Volta Cinema Top Handle Review – Elegant Way to Power Accessories

February 4th, 2021 Jump to Comment Section 7
Volta Cinema Top Handle Review - Elegant Way to Power Accessories

The Volta Cinema Top Handle is the company’s first product, designed with a simple goal in mind: create a top handle that can power camera accessories or even your camera via a D-Tap port. I had the chance to play with it for one month, and here are my findings.
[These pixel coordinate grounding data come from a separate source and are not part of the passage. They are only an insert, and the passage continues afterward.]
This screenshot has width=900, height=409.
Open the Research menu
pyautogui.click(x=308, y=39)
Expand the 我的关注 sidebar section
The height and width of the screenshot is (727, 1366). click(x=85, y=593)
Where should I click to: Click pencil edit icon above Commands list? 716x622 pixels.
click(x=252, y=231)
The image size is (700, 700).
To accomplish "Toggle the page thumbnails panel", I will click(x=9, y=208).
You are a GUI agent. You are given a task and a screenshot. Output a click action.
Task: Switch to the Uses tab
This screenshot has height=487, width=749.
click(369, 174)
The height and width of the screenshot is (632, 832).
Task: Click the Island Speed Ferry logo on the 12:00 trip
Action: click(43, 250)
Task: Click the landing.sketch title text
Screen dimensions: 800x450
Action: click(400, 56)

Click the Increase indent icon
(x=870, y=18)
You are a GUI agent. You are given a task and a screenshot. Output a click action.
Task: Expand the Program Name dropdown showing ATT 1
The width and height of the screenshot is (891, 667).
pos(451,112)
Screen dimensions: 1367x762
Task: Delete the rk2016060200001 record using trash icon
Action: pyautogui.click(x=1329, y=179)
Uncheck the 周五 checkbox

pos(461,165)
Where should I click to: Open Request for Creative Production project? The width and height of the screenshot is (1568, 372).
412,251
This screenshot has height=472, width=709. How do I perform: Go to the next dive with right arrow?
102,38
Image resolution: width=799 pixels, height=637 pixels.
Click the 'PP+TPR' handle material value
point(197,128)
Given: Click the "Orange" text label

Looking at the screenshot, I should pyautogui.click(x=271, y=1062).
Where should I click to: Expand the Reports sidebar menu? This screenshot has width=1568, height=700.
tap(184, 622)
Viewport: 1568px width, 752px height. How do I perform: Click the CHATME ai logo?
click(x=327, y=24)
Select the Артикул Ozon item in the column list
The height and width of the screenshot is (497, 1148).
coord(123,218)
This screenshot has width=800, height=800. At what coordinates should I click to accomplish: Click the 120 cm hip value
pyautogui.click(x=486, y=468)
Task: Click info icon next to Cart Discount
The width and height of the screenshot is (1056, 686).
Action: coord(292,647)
Disclaimer: As usual, let me first say that I am not representing Volta Cinema in any way. Like with all our unbiased CineD reviews, Volta Cinema, or any other brand, did not pay me to write this article. However, the company sent me the product to review for free. This review is my unbiased opinion, as Volta Cinema did not modify, influence, or gave input about the article before its publication.

Who is Volta Cinema?

Material Possession ltd, the company behind Volta Cinema, is a relatively new film industry player. The British company is run by Tudor Chirila, which first launched a non-successful crowdfunding campaign for the version of its Top Handle back in November 2019.

But Tudor didn’t stop here. He worked hard on its product and idea to refine the design, improve features, and launch it on its own a couple of months later, in August 2020.

The Volta Cinema Top Handle immediately caught my attention when I first saw it. From what I saw, I found this product brilliant, with a simple design and a clear mission: power your camera or accessories via the handle. Other companies have tried this, albeit arguably not as elegantly.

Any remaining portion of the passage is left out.